### WORK ORDER
Reproduce as a numbered list, omitting blank lines, the lines of the listing that begin at the line containing "The image size" and end after the line containing "powerpoint-icon: P is". Leave the pictures out of your answer.

### INFORMATION SUPPLIED
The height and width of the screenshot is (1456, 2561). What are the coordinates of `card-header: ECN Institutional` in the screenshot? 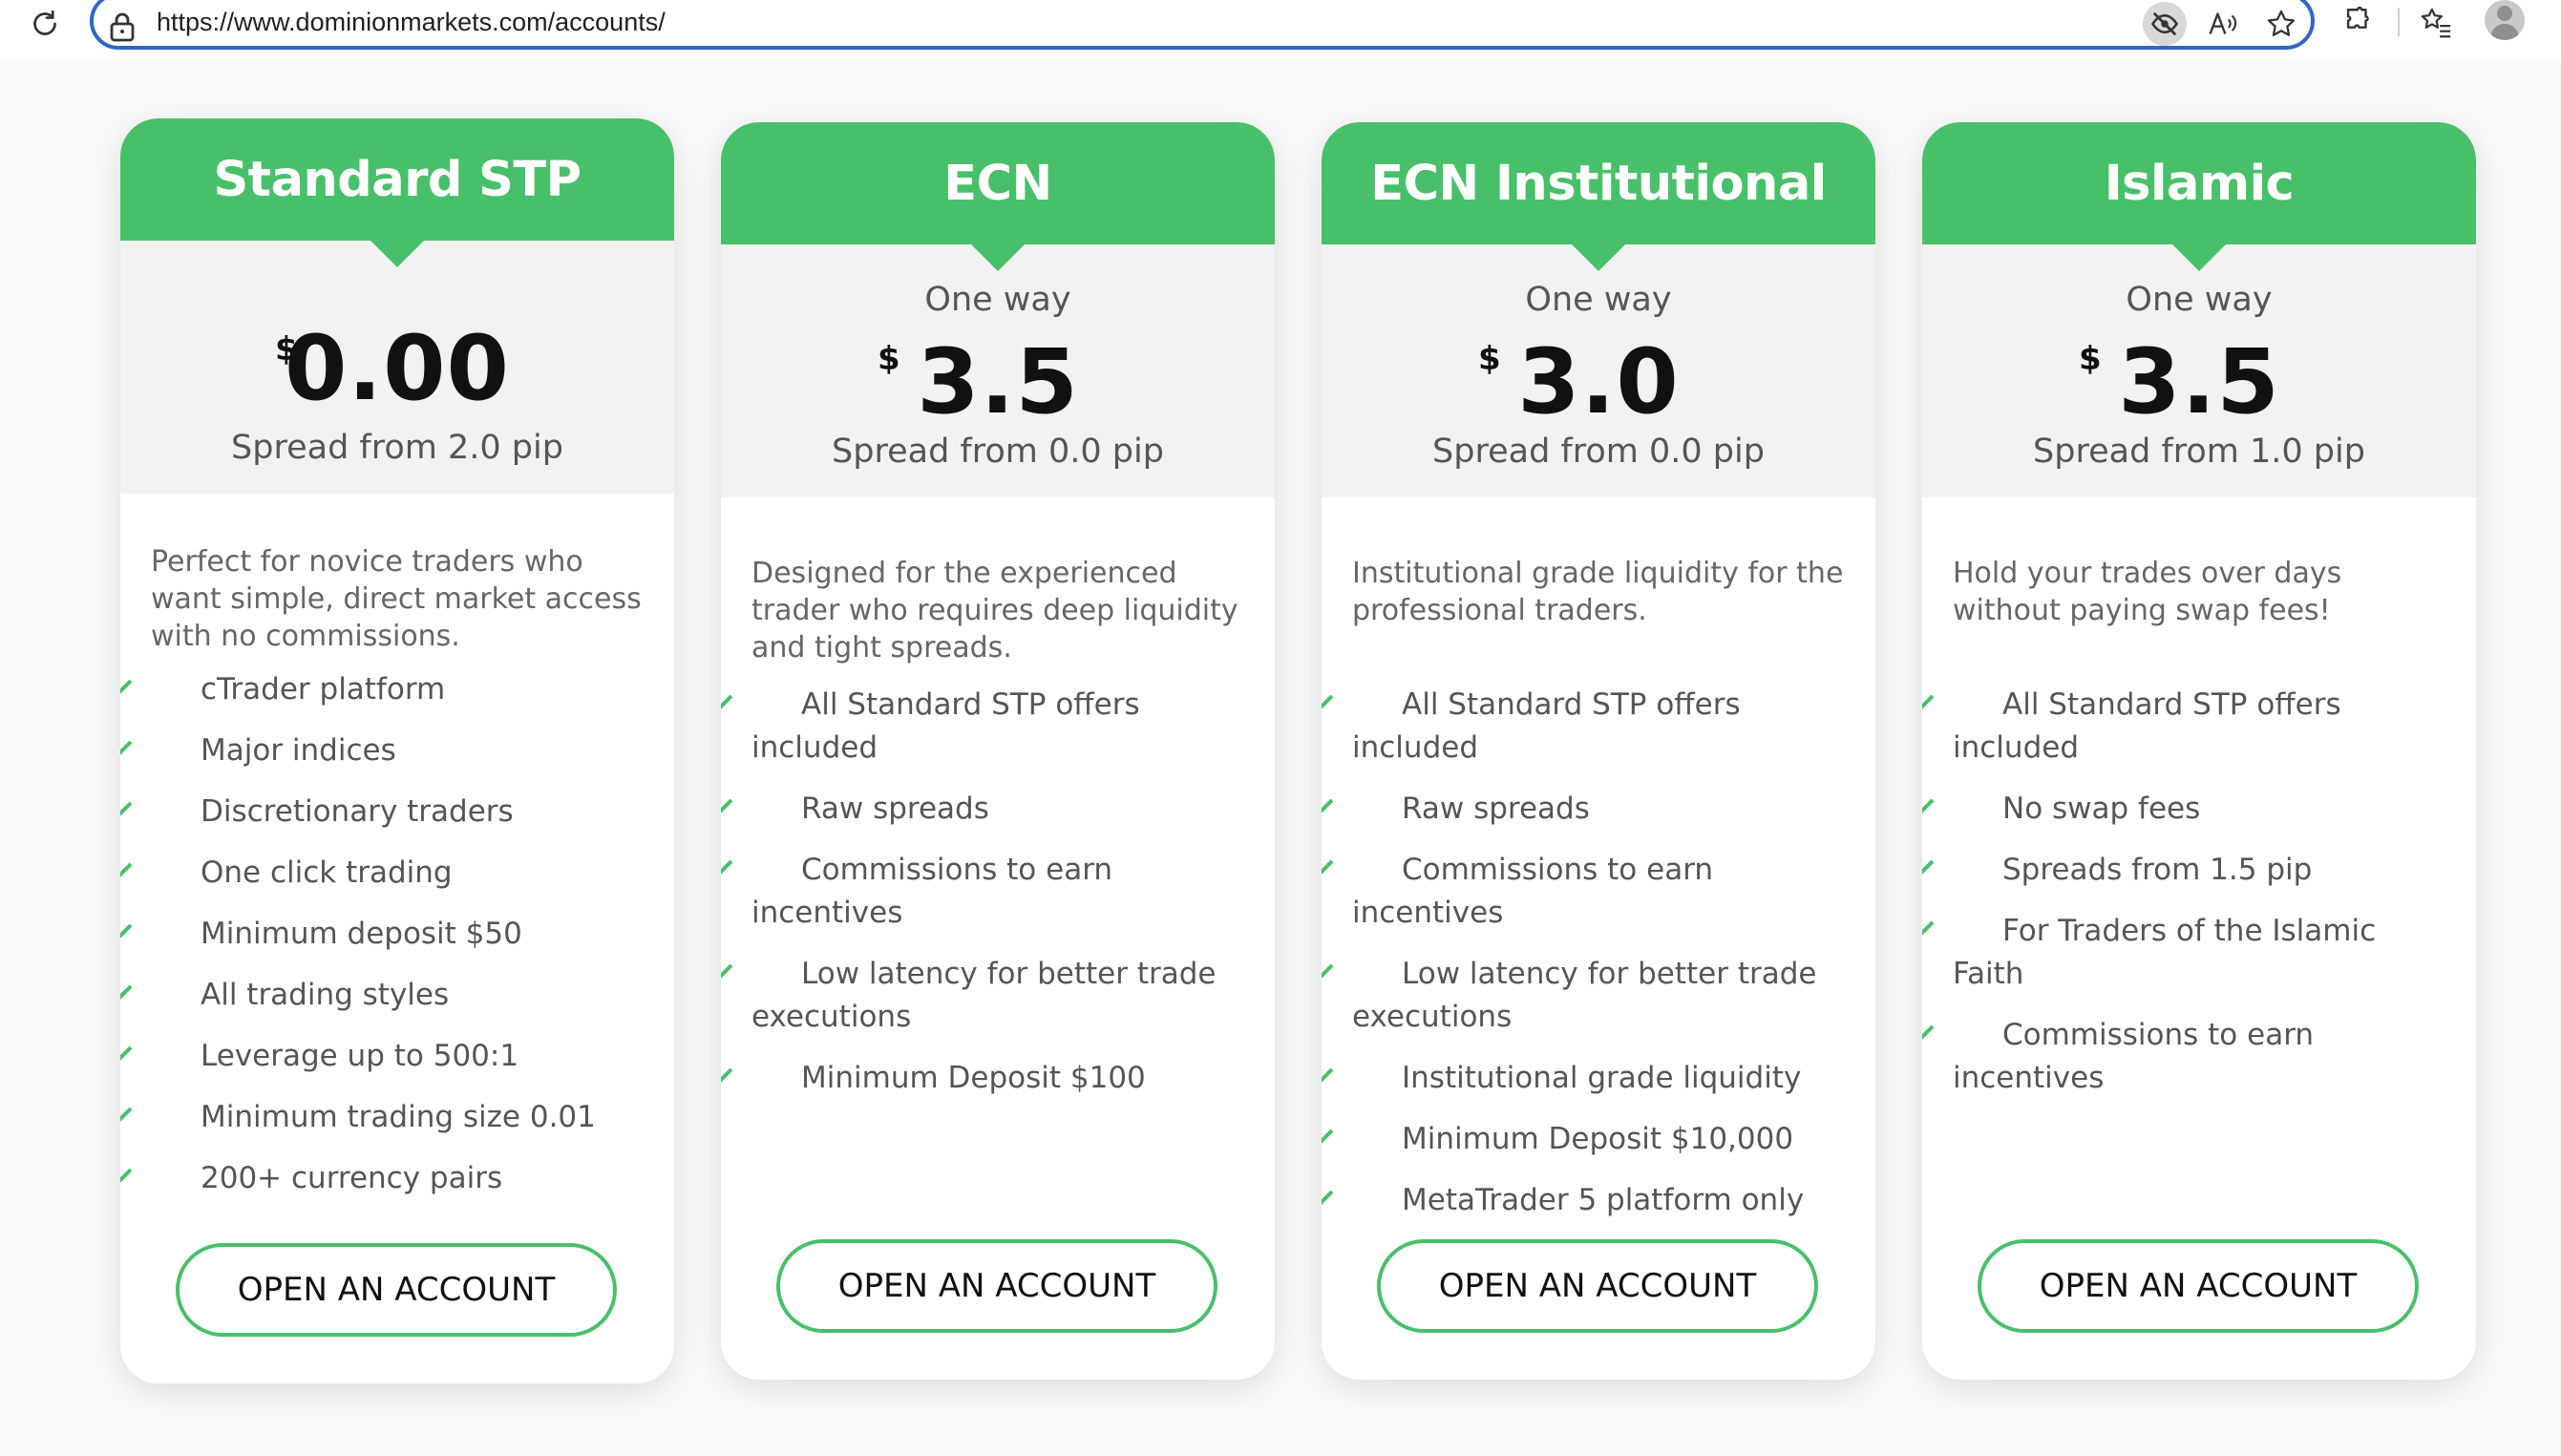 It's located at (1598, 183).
* * *
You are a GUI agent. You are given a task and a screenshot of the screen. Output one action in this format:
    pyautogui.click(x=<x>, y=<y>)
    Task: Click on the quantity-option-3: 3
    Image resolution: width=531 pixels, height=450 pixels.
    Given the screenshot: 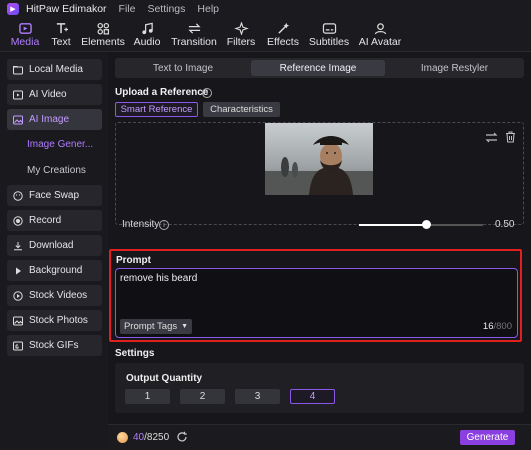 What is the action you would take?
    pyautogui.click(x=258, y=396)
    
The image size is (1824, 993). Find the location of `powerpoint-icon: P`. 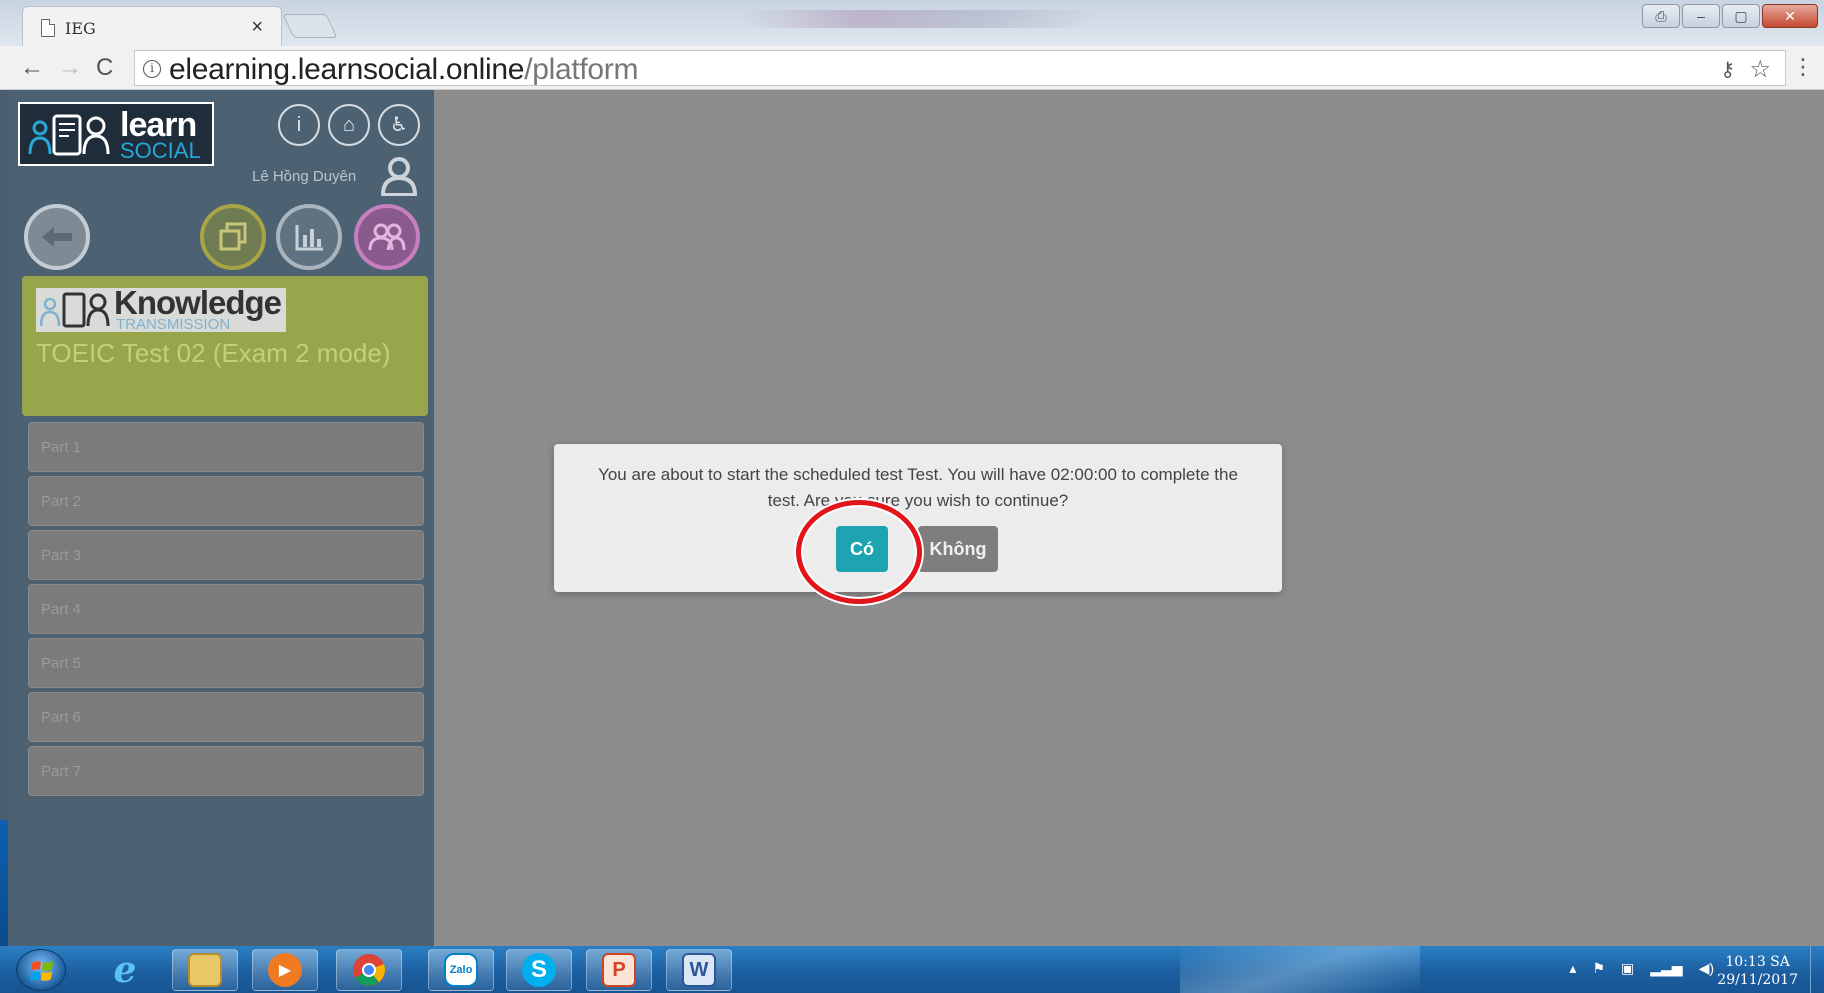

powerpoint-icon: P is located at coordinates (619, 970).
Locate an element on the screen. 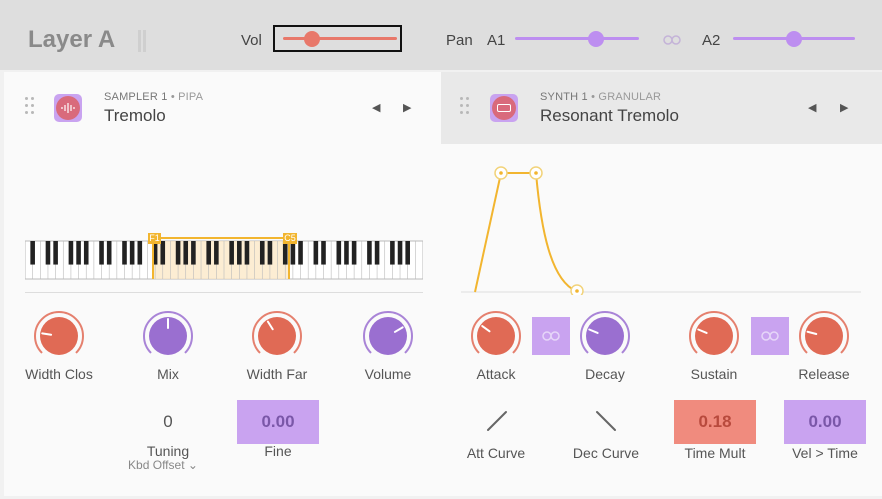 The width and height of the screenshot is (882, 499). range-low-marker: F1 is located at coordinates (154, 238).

### YOUR SOLUTION
1. The image size is (1824, 993). Find the location of `powerpoint-icon: P`. 
2. powerpoint-icon: P is located at coordinates (619, 970).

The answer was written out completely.